Suspected MS - seeing Neurologist - advice about tests

I’ve had two episodes of pins and needles, slight muscle weakness - last year and two months ago, I’m age 50 and female.

The first episode lasted a week. After a long walk I had shooting electric pains in one leg. Then pins and needles all over intermittently. It then went away completely so I didn’t google it and just counted myself lucky! I went to the GP who did bloods but couldn’t find anything.

A year later I had itchy ankles for a bit, then after a shower my skin was irritated (it often as it gets dry) - but then the pins and needles started again and didn’t go away for 2 months. One of my legs felt a bit numb and weak, and then one of my arms felt heavy and it was a bit hard to move my fingers - like the feeling you get when you’ve been out in the cold. That worried me! But then it all gradually went away again. Went to GP again who did bloods, found Vit D deficiency, had MRI brain scan - clear. She referred me to a neurologist.

The neurologist said that he didn’t think it was MS as my pins and needles seemed to come and go in different parts of my body. He said most people with MS had a constant pins and needles feeling in say their legs which gradually creeps up. He did usual knocking me with hammers tests and all normal. He said he’s 90% sure it’s not anything serious. I’m still due to have B12 and irons done (blood sample insufficient first time) but he said if it was insufficiency the symptoms would not have gone away. But he’s sending me for nerve tests and also a spine CT scan and if they are all fine he won’t see me again.

I’m relieved but also want to really make sure that I rule out MS - worried as this has happened twice is will happen again?

I’ve a couple of questions - I’d be happier with an MRI of the spine and not CT - apparently it’s better for soft tissue - should I push for this?

Does this sound like anything else that I should be tested for? Many thanks for any replies!

hello

I’d stop worrying yourself sick if I was you.
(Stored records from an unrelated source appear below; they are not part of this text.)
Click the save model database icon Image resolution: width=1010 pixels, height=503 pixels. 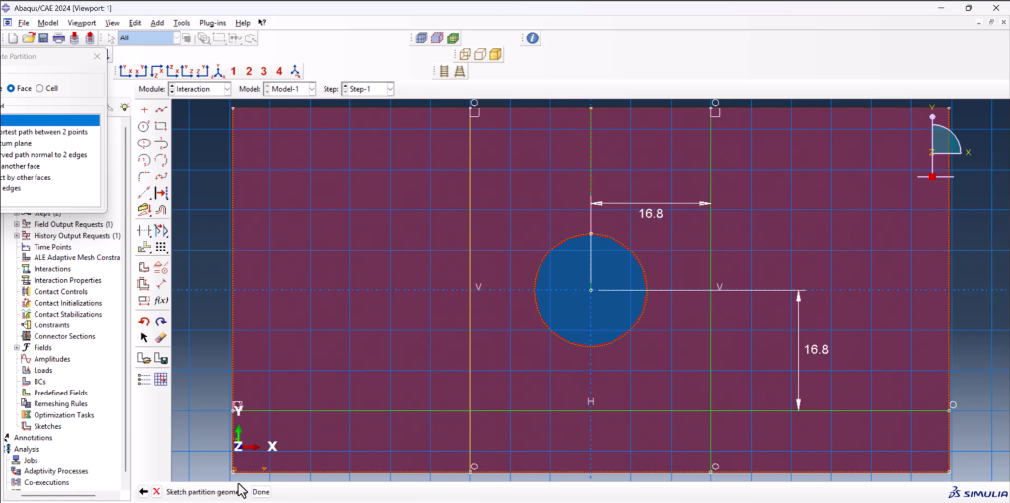click(x=42, y=38)
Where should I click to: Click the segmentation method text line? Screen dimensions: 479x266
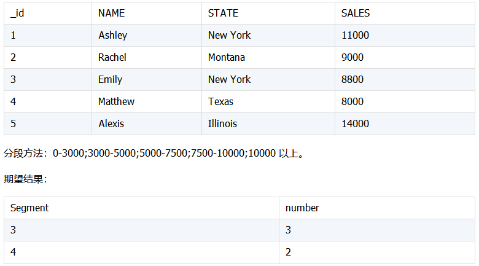coord(154,153)
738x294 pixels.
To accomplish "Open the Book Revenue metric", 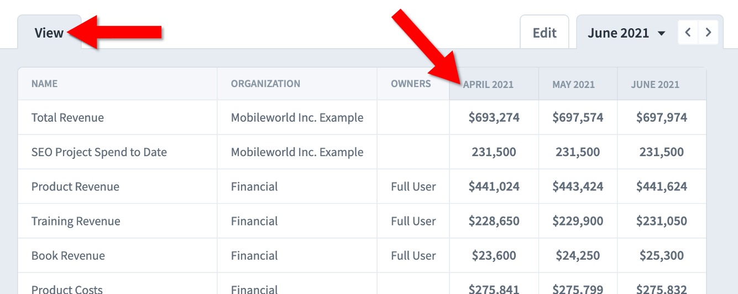I will [68, 256].
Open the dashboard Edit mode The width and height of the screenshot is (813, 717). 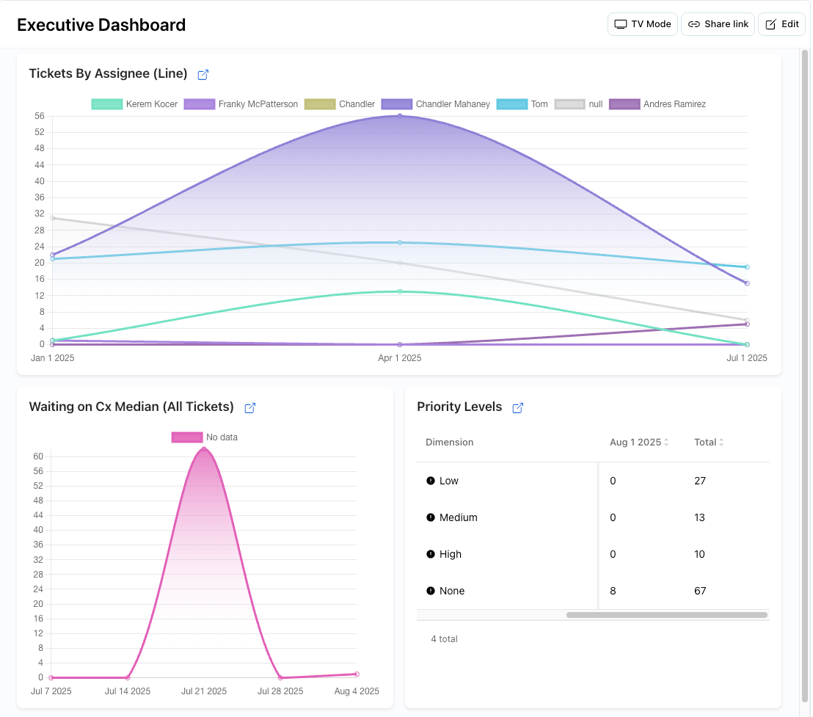(781, 23)
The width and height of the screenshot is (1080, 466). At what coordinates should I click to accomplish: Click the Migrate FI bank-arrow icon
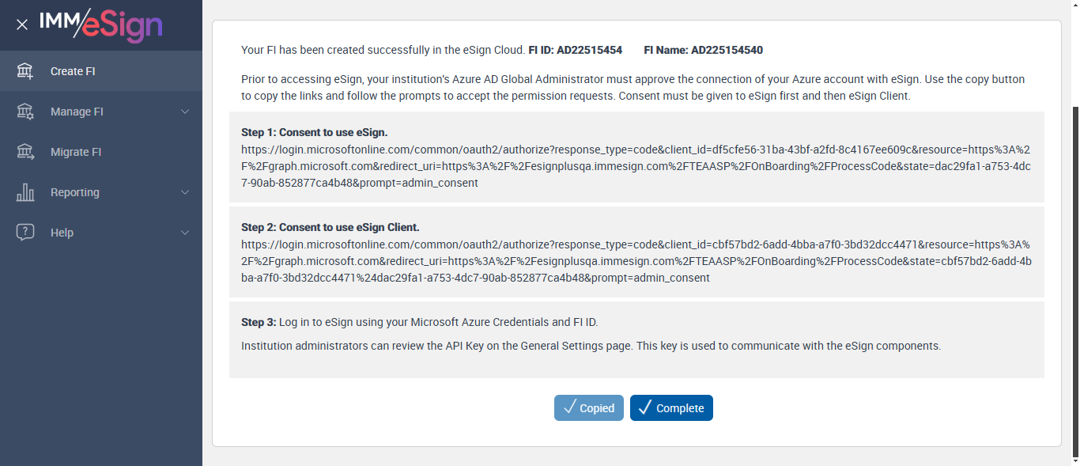tap(25, 152)
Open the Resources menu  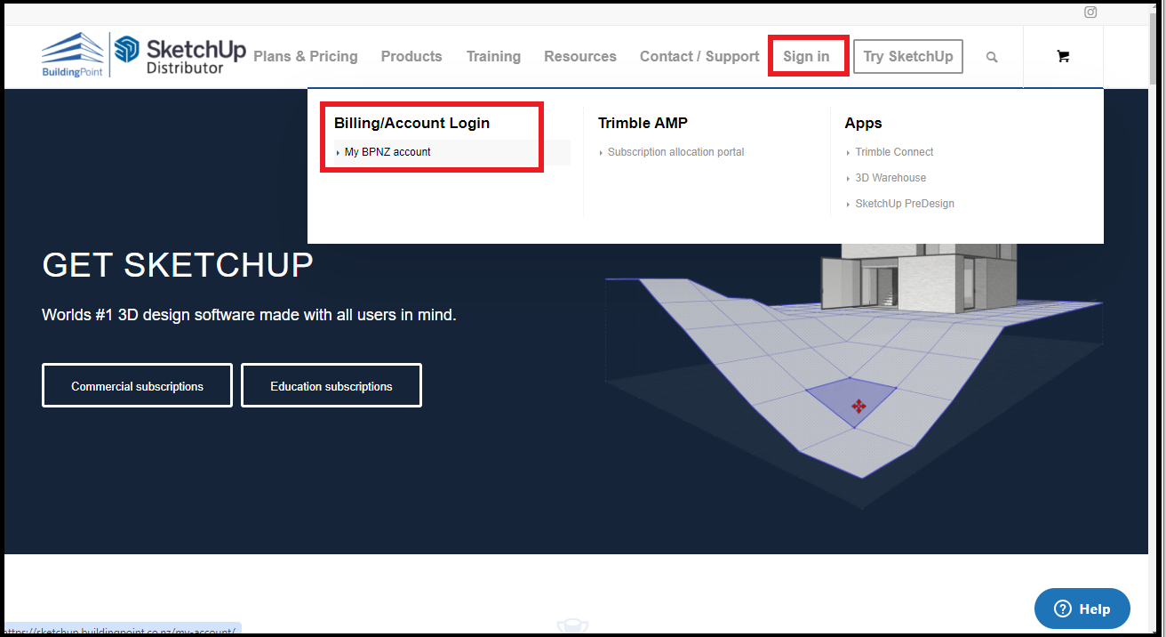coord(580,56)
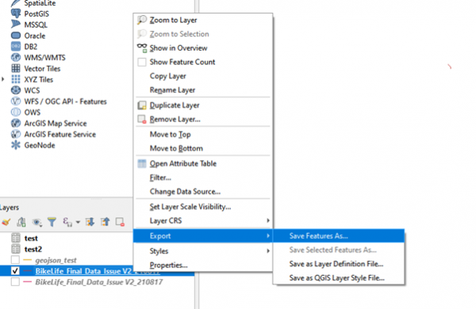Click the Collapse All layers icon

click(x=105, y=222)
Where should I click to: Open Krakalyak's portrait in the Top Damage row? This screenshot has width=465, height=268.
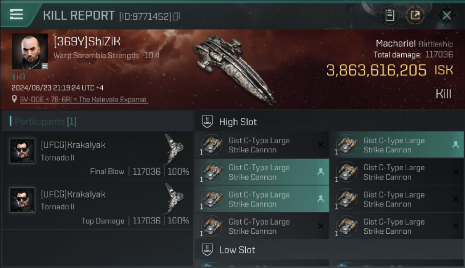[22, 200]
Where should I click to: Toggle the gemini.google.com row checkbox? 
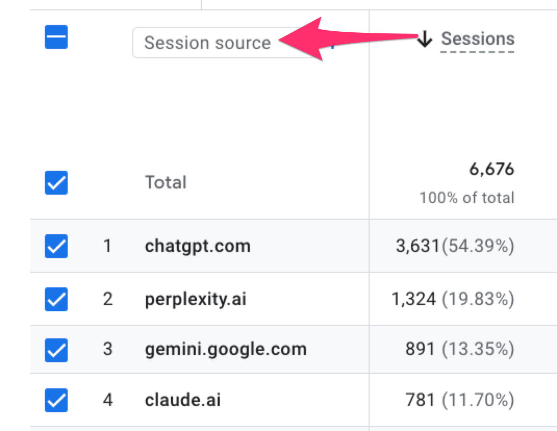(x=56, y=349)
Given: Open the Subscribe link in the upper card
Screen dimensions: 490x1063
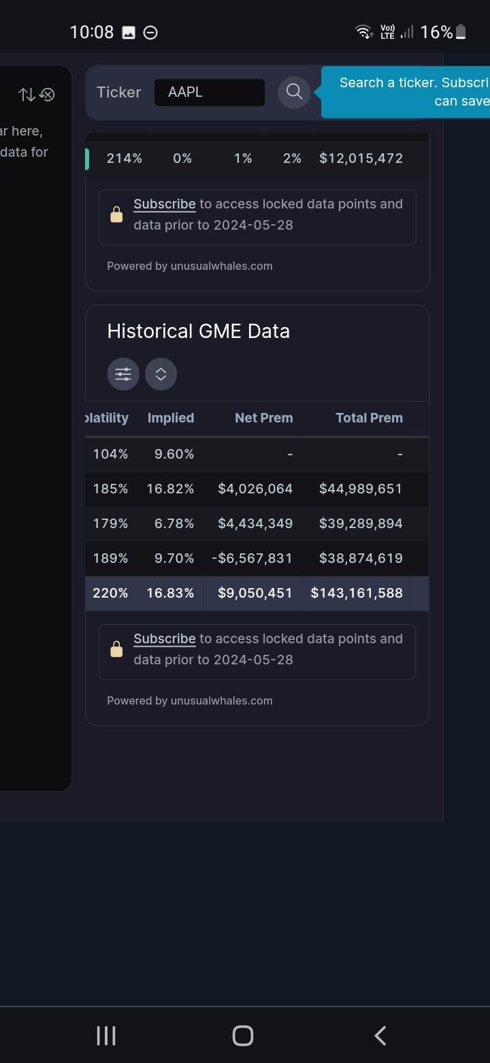Looking at the screenshot, I should (164, 204).
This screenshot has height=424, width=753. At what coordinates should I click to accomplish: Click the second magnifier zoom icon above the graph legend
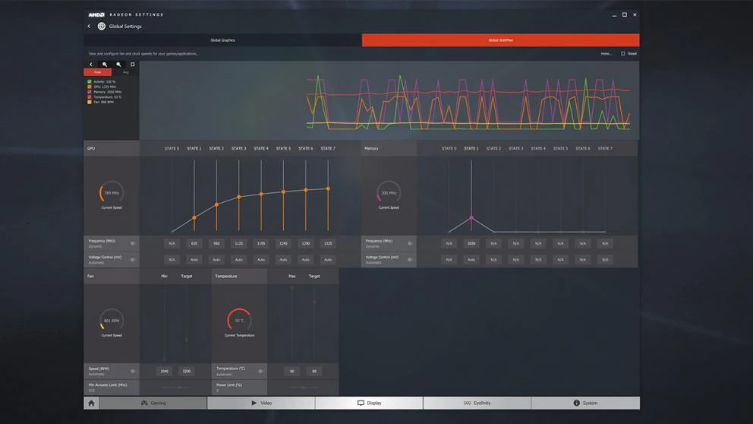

I bet that your pins and needles gets worse following the worrying.

If at all possible ask your neuro if the proposed CT scan can be swapped for an MRI. (explain that you feel worse).

The standard test include VEP Visually Evoked Potentials, MRI and Lumbar Puncture (spinal tap).

Also your history as you tell it.

Do try to cut stress out of your life.

Carole x

Thanks cat woman just realised I hadn’t thanked you for taking the time to reply before! It is very kind of you. I’m still waiting for the last tests - nerve conduction test and another MRI for the brain (not sure why he wanted another one?) and C spine.

My neurologist has already said he thinks it’s 90% not MS or anything else more serious so that is quite reassuring. Even though I know some of you were told this a few times and then went onto to be told it is MS. However if the MRI doesn’t show lesions then that is probably a fairly certain sign it is not MS.

I hope that you are doing well. Reading about MS gave me more of an insight and living with it and willing to help others by sharing your experiences is really something - I do hope that you are getting good care and support yourself.